Growing up happened early at the Smith household in Georgia. While most kids his age were worrying about their next family vacation, Smith had more serious concerns. He says, “[We had] to always worry about the lights cutting out, little things that you shouldn’t have to worry about as a kid.” But instead of backing down and accepting his unfortunate circumstances, Smith fought back. “That helped me a whole lot to build that fire and the energy and the motivation that I needed in order to be able to push me through those moments where I wanted to stop and quit,” he says.
Smith never did quit. The fire inside kept burning as he fought to make it to the next level, putting in years of hard work on the court and playing against the best young basketball players in the country. For his senior year of high school, Smith transferred to basketball powerhouse Oak Hill Academy, where he first earned his shot-blocking credentials. In the summer of 2003, he played alongside the formidable Dwight Howard on the highly-coveted Atlanta Celtics AAU team.
Smith now finds himself the focal point of a team that has made the NBA playoffs the last four years but that, despite his best efforts, has been unable to advance, losing to Cleveland, Orlando and Chicago in the Conference Semifinals the past three seasons. Those disappointments are what sent Smith back onto the court during this off-season.

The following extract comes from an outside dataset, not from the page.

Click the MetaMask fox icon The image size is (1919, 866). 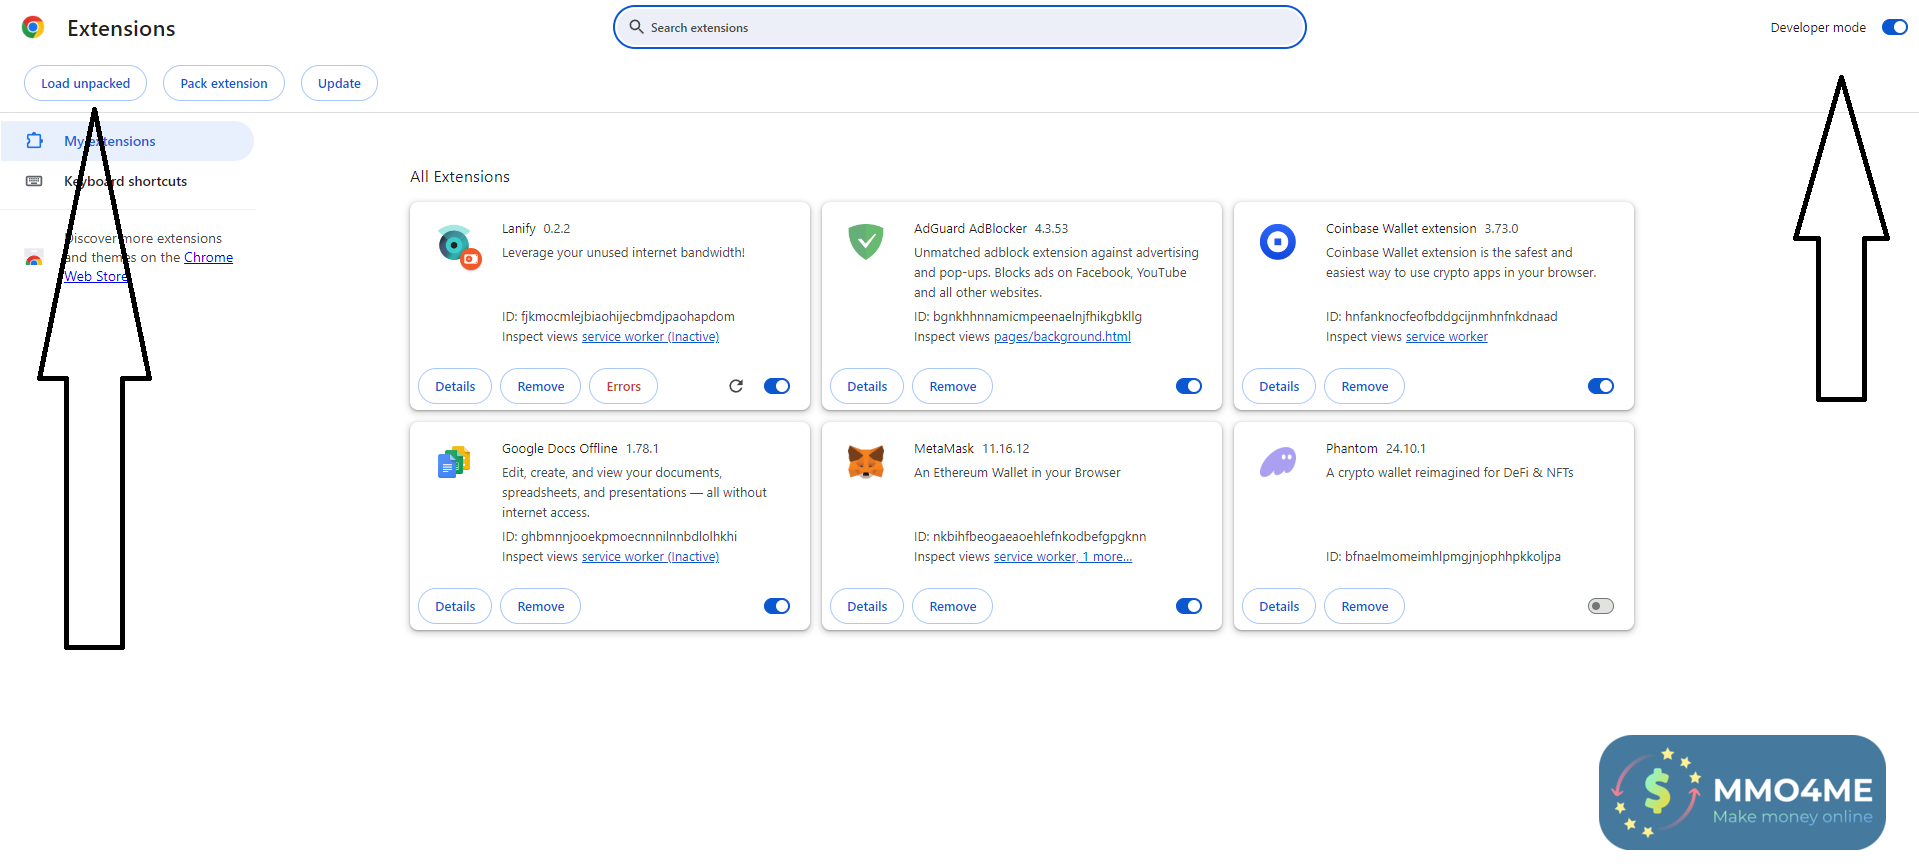[865, 462]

He continues to improve his game, the goal of a NBA championship foremost in his mind.
“My goals for this off-season [are] obviously to improve from what I did last year,” says Smith. Going into each off-season, Smith analyzes what he did the previous season, finds his weak points and improves on them through “hard work and dedication.” He then polishes skills he’s already mastered.
Smith admits that on some days he doesn’t want to get out of bed. But his family continues to motivate him to stay mentally strong and continue to work. “My motivation is my family,” he says. “You know how people are with their family—they love the mess out of them.” Thus, Smith sees anything less than 100 percent effort as failing his family. “I look at it as though I don’t want to let them down. My mindset is that I don’t want to fail my family, so I think that helps me out.”
Thanks to his exemplary work ethic, Smith is still a force in the NBA. On Feb. 2, 2010, he became the youngest player [at age 24] to reach 1,000 blocked shots. As he continues to work this off-season, there’s no question that the fire that ignited within him as a young kid will continue to burn, fueling improvements in his game.